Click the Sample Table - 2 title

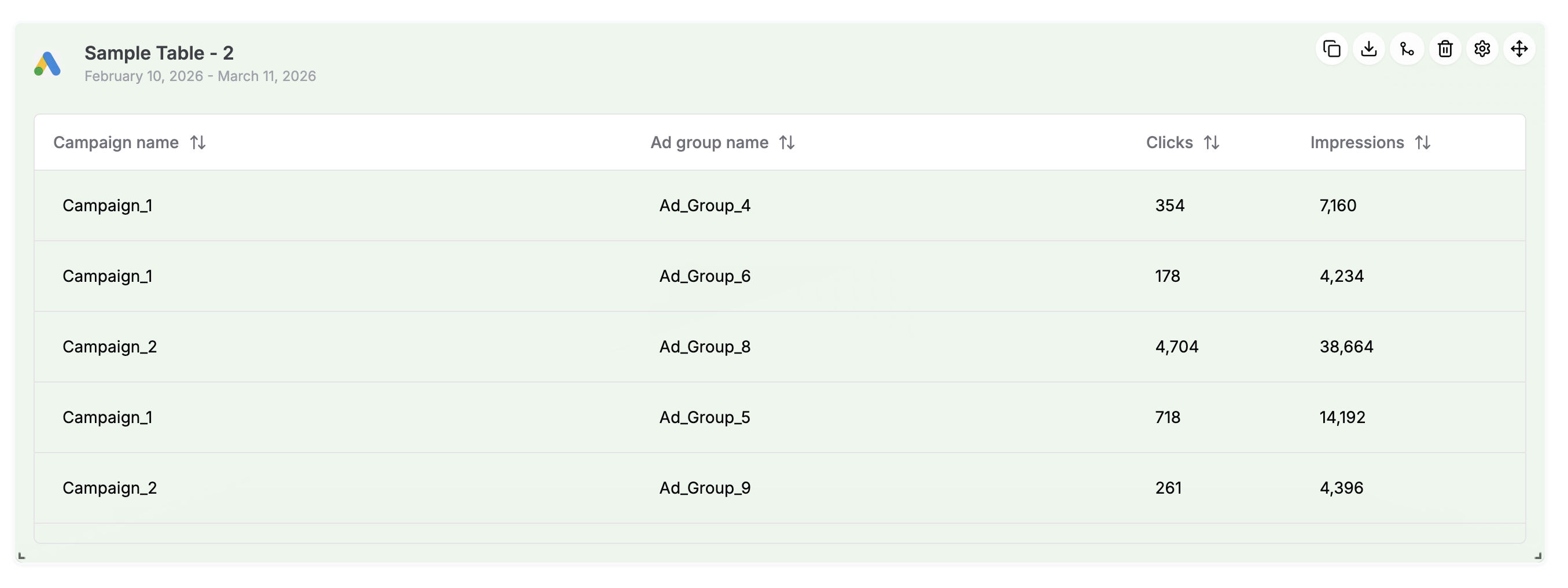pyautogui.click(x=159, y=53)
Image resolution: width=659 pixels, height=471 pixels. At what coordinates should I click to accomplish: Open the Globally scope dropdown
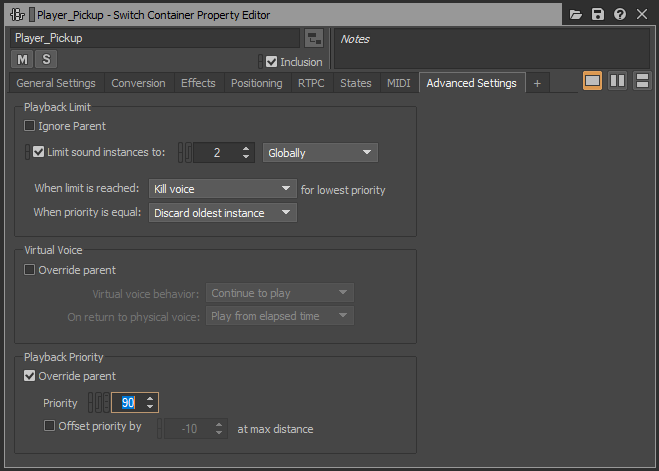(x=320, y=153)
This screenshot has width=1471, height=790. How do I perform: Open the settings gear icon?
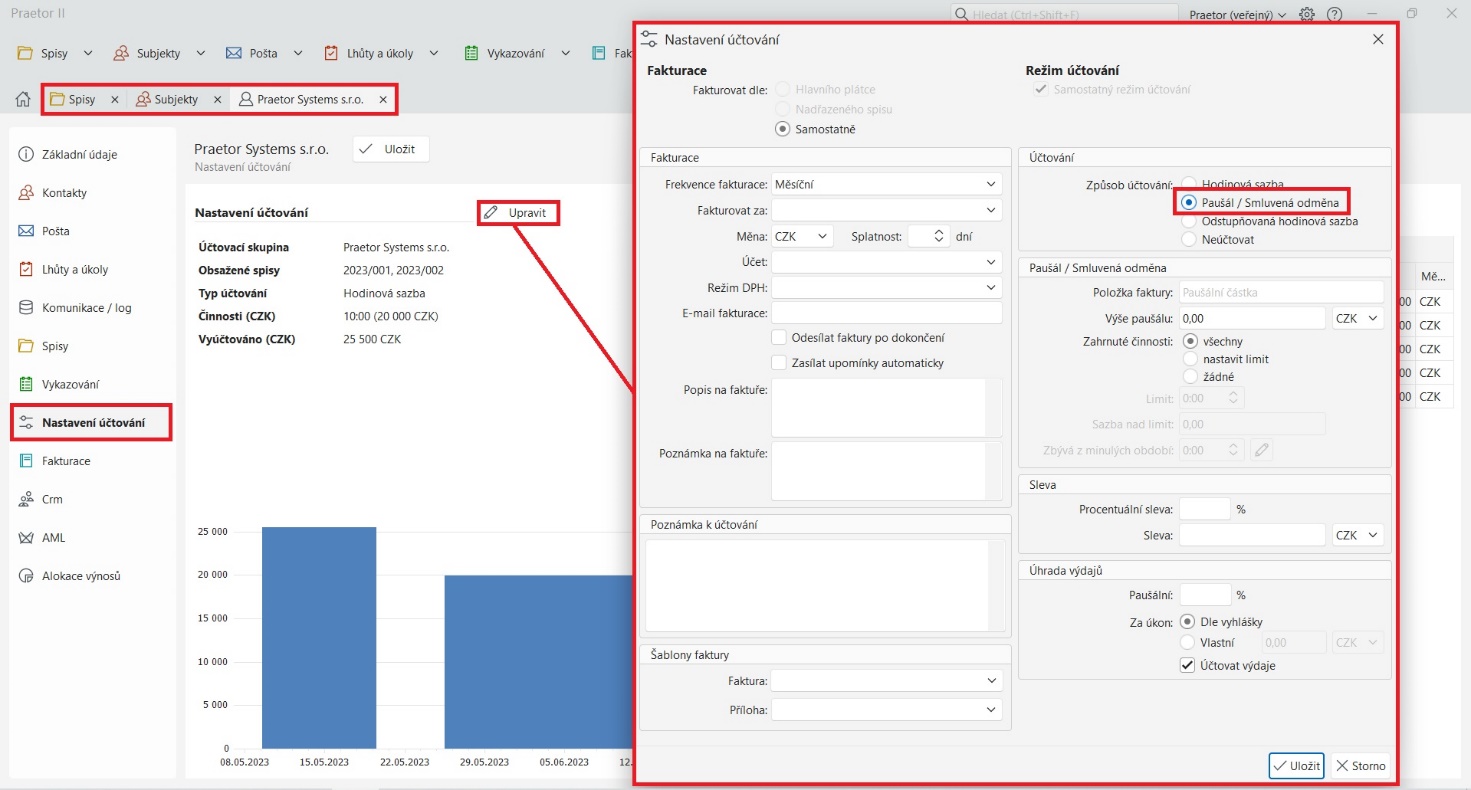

> **WHAT IS REQUIRED**:
Give every line of the material above as a JSON list of strings, one string per line, skipping blank lines and leaving out the pictures.

> **FULL RESPONSE**:
[
  "Click the Sample Table - 2 title",
  "pyautogui.click(x=159, y=53)",
  "Image resolution: width=659 pixels, height=471 pixels. At what coordinates should I click to accomplish: Open the Globally scope dropdown",
  "(x=320, y=153)",
  "This screenshot has width=1471, height=790. How do I perform: Open the settings gear icon?"
]